19 dic 2019 / 09:36 H.
Ver comentarios

En la panadería, cuando voy a comprar una barra de pan, me pregunta la dependienta si quiero bolsa, y obviamente le respondo bien alto que “no”, y le muestro la bolsa que ya llevo de casa, de tela de las de toda la vida, pues con la emergencia climática, el calentamiento del planeta y la huella de carbono que dejamos a diario, ¡por el amor de Dios y por todos los santos!, no, gracias, no quiero bolsa. Así que me voy tan feliz a mi casa, tratando de reciclar hasta el último cachito de cartón de los envoltorios, de las tropecientas cajas, de los sobres y los miles de papeles que nos rodean, igual que con los plásticos, los envoltorios, los tetrabriks y tantas mil y quinientas tonterías. Sin embargo, lo peor no es eso, sino que yo ande con la mala conciencia de no haber reciclado un pedacito de lo que sea, cuando en la Cumbre del Clima han sido incapaces de sacar un acuerdo, y porque países como Brasil o China no van a ceder. Las naciones del Primer Mundo —la UE fundamentalmente, pero más reticente EE UU— se mantienen a la cabeza esquilmando los recursos naturales desde el siglo XIX, especialmente de otros Estados, y en cambio exigen, puesto que si no el planeta se va al garete, que los países en vías de desarrollo crezcan de manera sostenida, resultando una suerte de ralentización del crecimiento, mientras no se invente una manera verde de desarrollo sostenible. Como pensar en el día que las ranas lleven cantimplora.

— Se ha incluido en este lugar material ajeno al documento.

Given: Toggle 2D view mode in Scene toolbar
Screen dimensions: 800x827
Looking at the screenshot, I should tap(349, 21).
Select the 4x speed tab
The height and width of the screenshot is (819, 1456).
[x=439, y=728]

En cualquier caso, y siendo realistas, ¿hay algo que ofrecer, que dejarle en herencia a nuestros hijos? Ciertamente miseria, iniquidad, injusticia, aunque también se podrá argumentar en contra que desde que el ser humano existe ha sobrevivido tratando de aferrarse a esa única esperanza que nos queda: luchar contra todo eso. De acuerdo. Y lo suscribo. Por ahí seguimos, con nuestro rayito de luz, frente al futuro distópico que nos aguarda. Por ejemplo, el tema de los nacimientos de niños, la despoblación de las zonas rurales y lo que conlleva: menos maestros, profesores, médicos, etcétera, menos tejido social, pérdida de la cultura y tradición locales. Cada vez hay menos niños en las escuelas porque, por diferentes razones, las parejas no se animan, no quieren y en algunas ocasiones no pueden tener hijos, con lo que en un porvenir no demasiado lejano estarán nuestros vástagos trabajando el doble o el triple para poder sostener nuestras pensiones. Hasta hace poco, con la inmigración y la mano de obra africana o hispanoamericana, se hacía balance de nacimientos y defunciones, pero ahora ni eso, porque el horizonte de prosperidad de la sociedad española se halla bajo mínimos. Y cayendo. La sanidad, ya se sabe, es el gran negocio. Privatizar y rentabilizar el dolor de la gente, las necesidades y angustias, con la excusa de que lo público no se sostiene. Por lo que este año, como suele ser costumbre, cuando echen en la tele ¡Qué bello es vivir!, el clásico de Frank Capra de 1946, en el sopor de la siesta, mientras realizas la torpe digestión después de haberte atiborrado de mazapanes y hojaldres, por favor, acuérdate de la hipocresía que nos rodea no solo por todo lo que ya he dicho, sino también por esa paz falaz y ficticia de esas reuniones de Nochebuena en las que en la mesa no solo se hace el paripé, sino que se acaba abiertamente peleando entre hermanos o primos, tíos o parejas. Qué bochorno.